Russian President Vladimir Putin is preparing to restore power to former Ukrainian President Viktor Yanukovych if his forces manage to capture Kyiv and remove the country’s current elected leader, according to a Ukrainian news site.
Yanukovych, who has been in exile in Russia since fleeing Ukraine in 2014, is currently in Belarus awaiting the capture of Kyiv by Russian troops and Putin proclaiming him as the country’s new president, independent online publication Pravda Ukraine said, citing Ukrainian intelligence officials.
Who is Viktor Yanukovych?
Yanukovych, 72, was Ukraine’s president from 2010 until he was ousted in February 2014, following widespread protests over his decision to agree to the country’s closer alliance with the European Union to become a future member of the rejection group. Instead, seek a financial bailout from Russia and forge closer ties with Moscow.
Many Ukrainians and many international civil society groups have also criticized Yanukovych for running a corrupt government, including allegations of misappropriation of government funds. (Yanukovych denies misappropriation of government funds.) He favors a small group of wealthy Ukrainian business tycoons, including his own son Alexander Yanukovych and members of his extended family. He also accumulated a great deal of personal wealth.
Although Yanukovych spent most of his life as a middle-class businessman, then a civil servant and politician, he lived a flamboyant lifestyle. His mansion on the outskirts of Kyiv, called Mezhyhirya, consists of a huge wooden house with an all-copper roof, a private zoo, an underground shooting range, tennis courts, a bowling alley and an 18-hole golf course.
Born into a poor family in the Russian-speaking Donetsk region of the Donbas region, Yanukovych was the head of a freight forwarder and transport company before being appointed Donetsk in 1996 and 1997 Deputy Commissioner and Head of the State Regional Government.

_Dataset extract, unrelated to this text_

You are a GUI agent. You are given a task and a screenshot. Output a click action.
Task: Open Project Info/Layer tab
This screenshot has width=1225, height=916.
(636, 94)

Ukrainian President Leonid Kuchma appointed Yanukovych as the country’s prime minister in 2002, and his appointment was reluctantly confirmed by the Verkhovna Rada, the country’s legislature. He is considered pro-Russian, although he has publicly stated that he supports Ukraine’s eventual EU membership. Despite opposition to Ukraine joining NATO, his cabinet also agreed to send Ukrainian soldiers to support the U.S.-led coalition for the 2003 Iraq War.
In 2003, Yanukovych ran for president, and most of his support came from southern and eastern Ukraine, which are traditionally seen as more pro-Russian. On the first ballot in late October, no candidate passed the 50 percent threshold, so the runoff took place a month later. That vote made Yanukovych the winner, but the election was tainted by widespread allegations of fraud by Ukrainian civil society groups and international election observers.
This led to two months of protests, civil disobedience and a general strike, a period known as Ukraine’s Orange Revolution. (The demonstrators adopted the orange campaign color of Yanukovych’s opponent, Viktor Yushenko.) Ukraine’s Supreme Court annulled the election and ordered new elections in late December 2004, in which Yushenko was declared the winner By.
Immediately after Yushenko’s victory, Ukraine’s parliament passed a non-binding motion of no confidence in Yanukovych’s government and called on outgoing President Kuchma to appoint an interim government. Instead, Yanukovych resigned, later saying he did so to avoid political violence.
After his resignation, Yanukovych led the main opposition party in parliament against then Prime Minister Tymoshenko’s coalition government. At the same time, Yunokovych’s party “Party of Regions” clearly moved closer to Russia, and signed a formal cooperation agreement with the Russian party United Russia.